(December 20, 2022 at 7:41 am)Belacqua Wrote:(December 20, 2022 at 7:03 am)Jehanne Wrote: Absolutely true in the case of cats, but, much less so in the case of dogs. But if a cat owner would die in their home and not be noticed, the surviving cats will sometimes scavenge the remains of their now dead owners. Once consumed the cats may be trapped in their owner's hone unable to escape and succumb to natural causes, likely, dehydration.
This is all believable about dogs and cats. But both animals kept as pets and animals in the wild die of natural causes if they get trapped in something. So I don't see any biological difference there.
Nothing so far works against the idea that the concept of "pet" is a social construct. Even if it's a construct made by scientists, it's not something you can determine by DNA analysis.
Suppose a pair of animals are identical twins, or clones. You keep one as a pet, and the other lives feral outside. If the DNA is identical, then the pet-ness of one is a social construct.
Likewise with weeds. One man's weed is another man's cash crop. What determines the weed-ness of a plant is desirability to gardeners, not DNA.
Dogs can be kept as pets; wolves, typically, cannot be kept as pets.
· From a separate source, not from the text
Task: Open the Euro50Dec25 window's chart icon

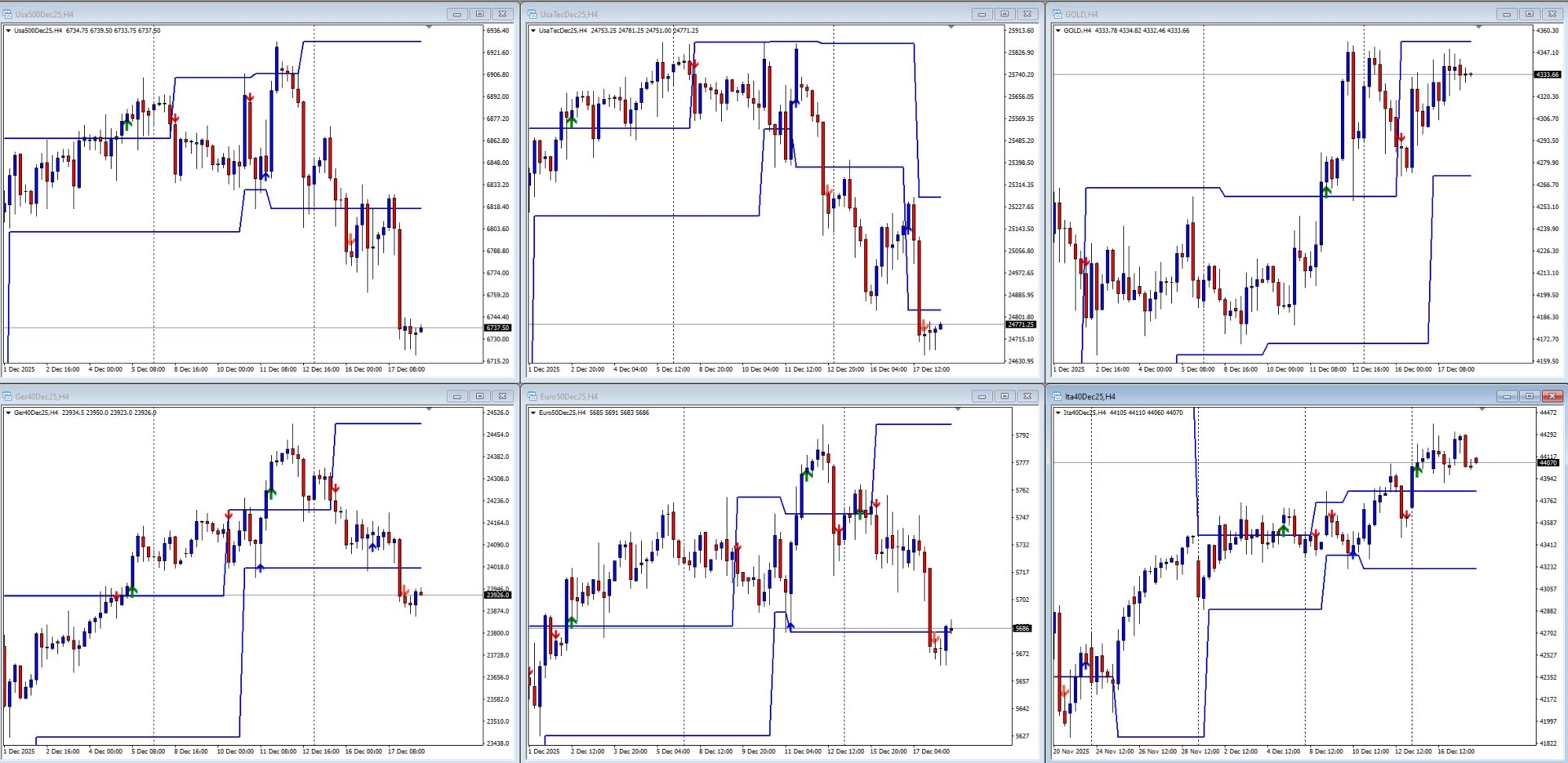Action: click(532, 396)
This process is one of domestication of animals, which was a process over time of artificial selection. The fact that wolves have brains allowed some long ago to begin their long process of cohabitation with Homo sapiens -- wolves that were congenial were kept and allowed to breed while those that were not likely were set back into the wild or even killed. Thus began the slow process of artificial selection and the subsequent domestication of the dog.
Now, is marijuana a weed or a grass? This is the area of taxonomy, the classification of plants and animals. Such is a science and organisms, both living and dead, are classified based upon their evolutionary relationships, phenology, morphology, etc.